Apart from power shortages, the spinners and the rest of the textile industry argues that high cost of finance has adversely impacted the competitiveness of the industry in the world markets.

The State Bank of Pakistan has jacked up its policy rate by 5.5 per cent to 15 per cent in 18 months since July 2007 in its battle against rising headline inflation that has averaged above 24 per cent in recent months.

The last time the bank raised its policy rate by two per cent only days before Pakistan successfully negotiated IMF loan.

Manufacturers claim that banks were supplying credit to the private sector at more than 20 per cent as the banking spread (the difference between lending and deposit rates) grows to a record high of 7.75 per cent from two per cent in 2004.

“Since 2004 interest rates have shot up dramatically. KIBOR has surged 261 per cent.

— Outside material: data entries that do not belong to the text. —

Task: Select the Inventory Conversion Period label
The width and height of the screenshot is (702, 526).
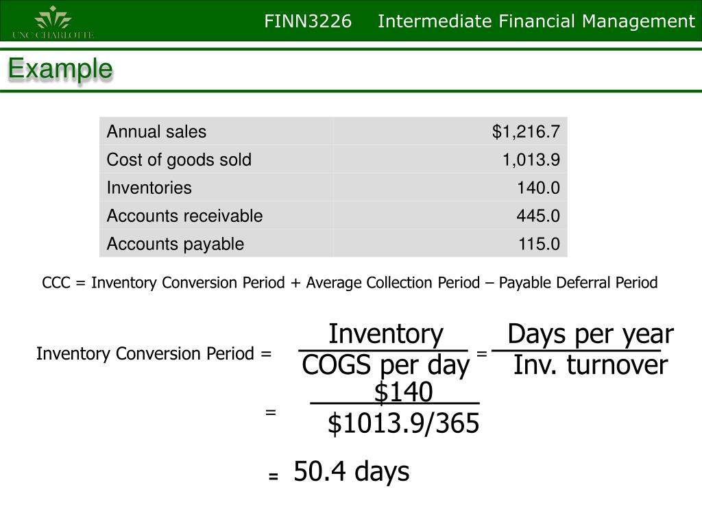Action: coord(145,353)
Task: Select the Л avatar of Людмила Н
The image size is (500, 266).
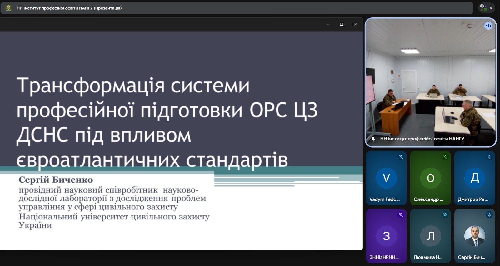Action: [x=430, y=236]
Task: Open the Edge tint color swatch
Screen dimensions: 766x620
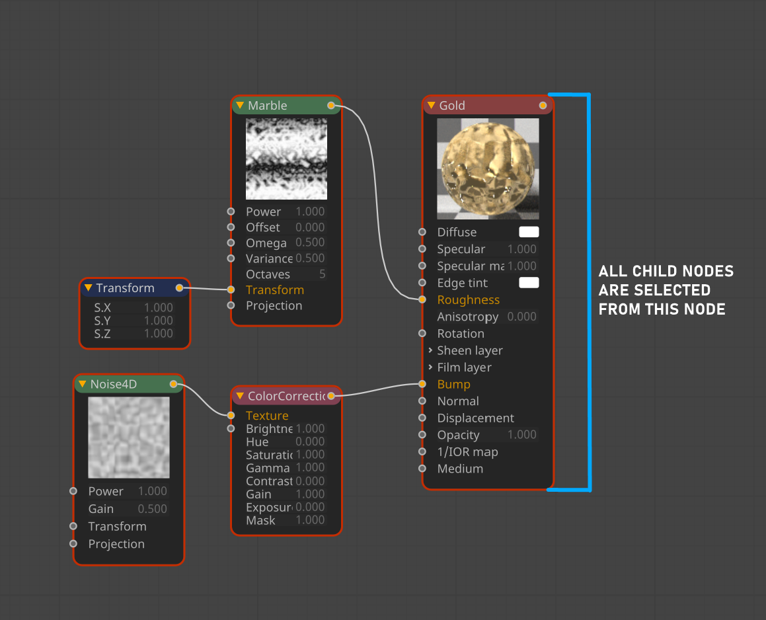Action: pos(529,283)
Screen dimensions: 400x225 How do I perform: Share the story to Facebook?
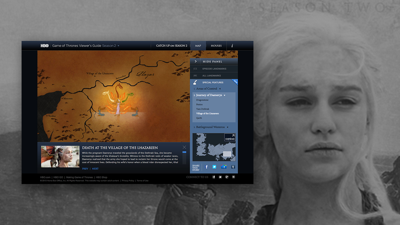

The banking spread is among the highest in the world and it is evident that such a high spread could be realised only with skewed effect to other sectors,” the Aptma said.

“The high interest rates were afforded to the banking sector to the detriment of the manufacturing sector.”

The industry says the repercussions of a downturn in the manufacturing sector, particularly the textile industry, would be varied and diverse.

“At stake are more than three million direct jobs and export revenues badly needed to cover the rising current account deficit,” the spokesman said.

The quantity of textile exports has already dropped by up to 20 per cent in quantitative terms due to unavailability of electricity and gas, impediment to market access, unfavourable financial and economic environment and poor law and order and terrorism within the country.

“The industry has been striving hard to maintain the viability of operations, but the recent poor financial results are proving very unsettling for it,” the Aptma said.